> **EXERCISE**
Please return all of the records that follow, exactly as written.

> **DATASET**
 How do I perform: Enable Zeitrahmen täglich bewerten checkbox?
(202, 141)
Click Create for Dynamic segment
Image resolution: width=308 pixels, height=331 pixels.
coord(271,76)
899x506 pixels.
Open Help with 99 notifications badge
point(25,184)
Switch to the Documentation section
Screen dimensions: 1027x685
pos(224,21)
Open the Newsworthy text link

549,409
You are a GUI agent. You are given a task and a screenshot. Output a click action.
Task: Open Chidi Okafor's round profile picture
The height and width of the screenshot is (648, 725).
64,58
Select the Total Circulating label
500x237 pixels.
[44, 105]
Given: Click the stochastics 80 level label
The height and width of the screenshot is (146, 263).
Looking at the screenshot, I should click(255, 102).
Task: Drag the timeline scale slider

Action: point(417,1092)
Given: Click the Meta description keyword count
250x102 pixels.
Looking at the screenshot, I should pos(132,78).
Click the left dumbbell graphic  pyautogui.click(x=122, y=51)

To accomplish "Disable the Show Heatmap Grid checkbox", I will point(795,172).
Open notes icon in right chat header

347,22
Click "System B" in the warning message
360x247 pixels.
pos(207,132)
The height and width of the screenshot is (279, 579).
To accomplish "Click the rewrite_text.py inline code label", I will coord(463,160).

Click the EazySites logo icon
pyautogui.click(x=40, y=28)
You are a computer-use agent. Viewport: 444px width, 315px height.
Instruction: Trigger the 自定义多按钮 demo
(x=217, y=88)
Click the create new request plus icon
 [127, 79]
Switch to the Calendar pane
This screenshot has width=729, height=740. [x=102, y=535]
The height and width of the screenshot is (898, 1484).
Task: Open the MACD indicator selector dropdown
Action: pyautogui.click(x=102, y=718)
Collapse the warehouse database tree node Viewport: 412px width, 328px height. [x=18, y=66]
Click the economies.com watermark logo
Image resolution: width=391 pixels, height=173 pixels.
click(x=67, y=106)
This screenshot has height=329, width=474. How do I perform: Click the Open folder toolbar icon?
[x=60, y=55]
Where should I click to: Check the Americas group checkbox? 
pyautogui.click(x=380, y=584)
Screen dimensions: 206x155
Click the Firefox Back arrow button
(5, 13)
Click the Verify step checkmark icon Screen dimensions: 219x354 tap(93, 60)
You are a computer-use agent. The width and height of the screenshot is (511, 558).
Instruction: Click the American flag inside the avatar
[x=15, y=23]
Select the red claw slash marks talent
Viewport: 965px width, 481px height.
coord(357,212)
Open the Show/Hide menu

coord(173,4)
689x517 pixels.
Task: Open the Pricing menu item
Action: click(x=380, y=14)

> **SOLUTION TO THIS TASK**
 How do I perform: Enable Zeitrahmen täglich bewerten checkbox?
(202, 141)
Click Create for Dynamic segment
Image resolution: width=308 pixels, height=331 pixels.
coord(271,76)
899x506 pixels.
Open Help with 99 notifications badge
point(25,184)
Switch to the Documentation section
Screen dimensions: 1027x685
pos(224,21)
Open the Newsworthy text link

549,409
You are a GUI agent. You are given a task and a screenshot. Output a click action.
Task: Open Chidi Okafor's round profile picture
The height and width of the screenshot is (648, 725).
64,58
Select the Total Circulating label
500x237 pixels.
[44, 105]
Given: Click the stochastics 80 level label
The height and width of the screenshot is (146, 263).
Looking at the screenshot, I should click(255, 102).
Task: Drag the timeline scale slider

Action: point(417,1092)
Given: Click the Meta description keyword count
250x102 pixels.
Looking at the screenshot, I should pos(132,78).
Click the left dumbbell graphic  pyautogui.click(x=122, y=51)

To accomplish "Disable the Show Heatmap Grid checkbox", I will point(795,172).
Open notes icon in right chat header

347,22
Click "System B" in the warning message
360x247 pixels.
pos(207,132)
The height and width of the screenshot is (279, 579).
To accomplish "Click the rewrite_text.py inline code label", I will coord(463,160).

Click the EazySites logo icon
pyautogui.click(x=40, y=28)
You are a computer-use agent. Viewport: 444px width, 315px height.
Instruction: Trigger the 自定义多按钮 demo
(x=217, y=88)
Click the create new request plus icon
 [127, 79]
Switch to the Calendar pane
This screenshot has width=729, height=740. [x=102, y=535]
The height and width of the screenshot is (898, 1484).
Task: Open the MACD indicator selector dropdown
Action: pyautogui.click(x=102, y=718)
Collapse the warehouse database tree node Viewport: 412px width, 328px height. [x=18, y=66]
Click the economies.com watermark logo
Image resolution: width=391 pixels, height=173 pixels.
click(x=67, y=106)
This screenshot has height=329, width=474. How do I perform: Click the Open folder toolbar icon?
[x=60, y=55]
Where should I click to: Check the Americas group checkbox? 
pyautogui.click(x=380, y=584)
Screen dimensions: 206x155
Click the Firefox Back arrow button
(5, 13)
Click the Verify step checkmark icon Screen dimensions: 219x354 tap(93, 60)
You are a computer-use agent. The width and height of the screenshot is (511, 558).
Instruction: Click the American flag inside the avatar
[x=15, y=23]
Select the red claw slash marks talent
Viewport: 965px width, 481px height.
coord(357,212)
Open the Show/Hide menu

coord(173,4)
689x517 pixels.
Task: Open the Pricing menu item
Action: click(x=380, y=14)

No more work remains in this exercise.